Merito del Centro Dantesco dei frati minori conventuali, diretto da padre Egidio Monzani, l’aver sostenuto il convegno, dedicato alla memoria di Anna Maria Chiavacci Leonardi, illustre dantista a cui si deve la fondazione  della sezione Studi e Ricerche del Centro Dantesco che ha dato vita in questi ultimi anni non solo alla realizzazione di tali prestigiosi consessi internazionali di studiosi di eccellenza, ma anche alla creazione della Summer School in studi danteschi che si attesta tra le più insigni scuole di alta formazione di ambito italianistico.  Il percorso, avviato a partire dal 2003, costituisce un progetto imprescindibile per la crescita della conoscenza del Poeta, quale l’approfondimento sulla cultura cristiana e l’intertestualità con la Bibbia e la tradizione esegetica. Curatore è Giuseppe Ledda, brillante dantista dell’Università di Bologna, che tanto ha approfondito la  complessità della relazione con le fonti cristiane nelle opere di Dante a cui va il merito di sapere coniugare una profondissima conoscenza critica e letteraria alla capacità di rendere fruibili al grande pubblico gli esiti di una ricerca tanto appassionata, come prova il suo ultimo lavoro  La Bibbia di Dante, edito dalla Claudiana editrice, dove viene, magistralmente, illustrata la profondità di un dialogo costante di Dante con il testo sacro: sono infatti circa un migliaio le occorrenze, in latino e in volgare, senza dimenticare le allusioni o i riferimenti più o meno diretti a personaggi o episodi biblici.

Saranno presenti i nomi più interessanti dell’attuale panorama scientifico dell’italianistica, molti dei quali giunti da prestigiose università estere: Francesco Santi dell’Università di Cassino, Paola Nasti dell’Università di Reading, Anna Pegoretti dell’Università di Warwick, Steven Botterill dell’Università di Berkley, Elisa Brilli dell’Università di Toronto, Nicolò Maldina dell’Università di Edimburgo e Zygmund Baransky dell’Università di Notre Dame.

Temi di discussione, oltre al ricordo dell’importante contributo di Anna Maria Chiavacci Leonardi autrice del più bel commento alla Commedia in circolazione, il ruolo di Francesco e del francescanesimo, le forme di spiritualità attive nella Firenze del Trecento, l’insegnamento di Alain de Lille, la cosmologia cristiana medievale, il profetismo dantesco, l’enciclopedismo, l’agiografia e la teologia degli affetti.
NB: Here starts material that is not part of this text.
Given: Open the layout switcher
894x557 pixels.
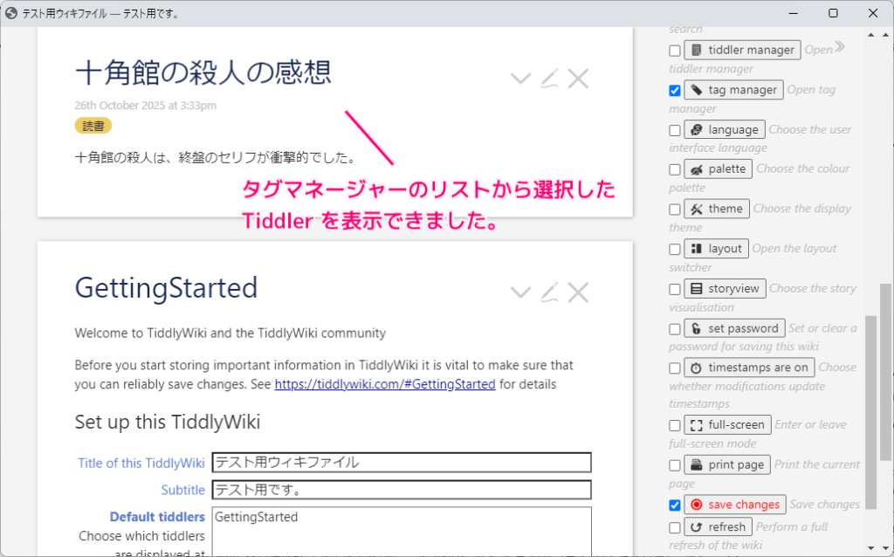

Giuseppe Ledda è docente di Letteratura e critica dantesca e di Filologia dantesca presso l’Università di Bologna. Ha tenuto corsi su Dante presso le sedi bolognesi di alcune prestigiose università, quali la University of California e il Dickinson College. È membro di diversi comitati scientifici, tra cui la sezione Studi e Ricerche del Centro Dantesco dei Frati Minori Conventuali di Ravenna, la scuola estiva di Studi Danteschi Università Cattolica del Sacro Cuore di Milano e Centro Dantesco di Ravenna, dell’Advisory Board dell’Università di Leeds e la Società Dantesca Italiana.